Per l’indagato resta solo l’obbligo di firma. Rimesso
in libertà anche il commercialista di Formia,
Francesco Brocco.
Per lui il tribunale del riesame, non ha disposto alcun
obbligo. Passa, quindi, totalmente, la linea proposta dai difensori che, nelle
scorse settimane, avevano già ottenuto la scarcerazione di Ilde
Marciello, nuora di Benedetto D’Innocenzo, accusata
di appropriazione indebita. Secondo l’accusa, la famiglia di Benedetto, aveva
messo in piedi un sistema per “cannibalizzare" le aziende.
L’operazione condusse a sette misure cautelari, di cui
quattro ordinanze di custodia in carcere, due ai domiciliari e un obbligo di
dimora, più altre 31 persone denunciate. In azione la squadra
mobile di Firenze a conclusione delle indagini dirette dalla Dda del capoluogo toscano, che interrompe l’attività di un
gruppo criminale capeggiato da persone legate a clan camorristici
infiltratisi in Toscana.
Sequestrati beni per oltre 9 milioni di euro.
Alcuni dei reati contestati sono, a vario titolo, estorsione aggravata dal
metodo mafioso, tentata corruzione e riciclaggio, ma anche reati societari
compiuti attraverso il sistematico uso della forza e della intimidazione.
I destinatari delle misure restrittive, emesse dal gip
di Firenze su disposizione del pm Pietro Suchan, sono risultati tutti legati ai
clan Ligato, Russo e Bardellino. L'organizzazione criminale era
“specializzata” principalmente nell’acquisizione di aziende
in crisi: dopo l’offerta iniziale di sostegni economici, il gruppo ne assorbiva
completamente la gestione anche attraverso violenze e minacce, poi ne
“cannibalizzava" gestione, patrimonio e contabilità.
E’ quanto accaduto ad un imprenditore di Castelfiorentino (Fi) che
nell’0ttobre del 2009 denunciò alla polizia un colpo
d'arma da fuoco esploso sulla portiera della sua auto. Grazie alla sua denuncia
iniziarono le indagini. Durante la deposizione emerse che l’uomo d’affari,
alcuni mesi prima, aveva accettato l’aiuto finanziario della famiglia D’Innocenzo,
padre e figlio, i quali avevano guadagnato una certa notorietà nel panorama
sportivo delle gare di rally automobilistici, in particolare nel Centro e nel Sud Italia.

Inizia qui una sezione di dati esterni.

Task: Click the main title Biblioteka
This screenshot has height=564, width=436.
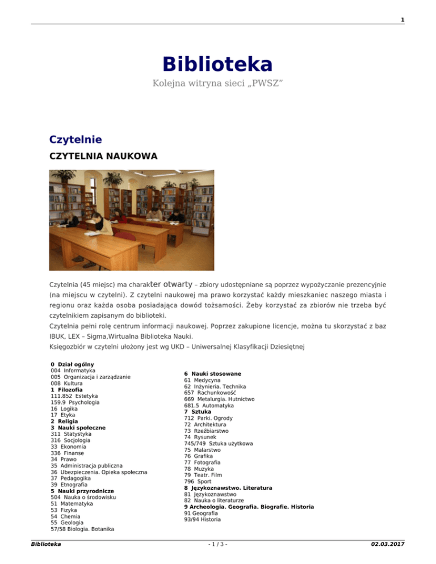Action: coord(218,63)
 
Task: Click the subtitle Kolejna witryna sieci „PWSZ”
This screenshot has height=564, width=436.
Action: coord(218,84)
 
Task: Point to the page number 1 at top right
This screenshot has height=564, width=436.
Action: coord(403,20)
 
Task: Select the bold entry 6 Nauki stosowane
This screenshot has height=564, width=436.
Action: coord(212,373)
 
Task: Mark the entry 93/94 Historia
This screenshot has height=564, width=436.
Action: coord(203,519)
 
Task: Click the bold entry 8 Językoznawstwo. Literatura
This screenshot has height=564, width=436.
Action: coord(228,487)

Le indagini hanno fatto emergere che la contabilità delle
società acquisite veniva gestita quasi completamente
“al nero”. L’evasione fiscale - la
guardia di finanza ha accertato un evasione per 20 milioni
di euro - era basata sulla costituzione di società “cartiere", istituite
quasi solo per emettere fatture false a beneficio di aziende del settore
tessile, le quali, a loro volta, le contabilizzavano generando così falsi
crediti di imposta impiegati poi per il pagamento dei tributi attraverso
l’istituto della compensazione.
Le società erano intestate a prestanomi
e che per questo compito percepivano dagli 800 ai 1.500 euro al
mese. Il gruppo criminale, insediatosi in Toscana nella metà degli anni ‘80,
era capeggiato da Benedetto D’Innocenzo e dal figlio Diocrate, originari di Caserta, entrambi con domicilio a Quarrata (Prato) e finiti in manette. Tutte accuse che la
difesa contesta in toto e che ora sembra avere anche
il supporto del Tribunale del riesame che ha scarcerato Benedetto D’Innocenzo, Marciello e Brocco.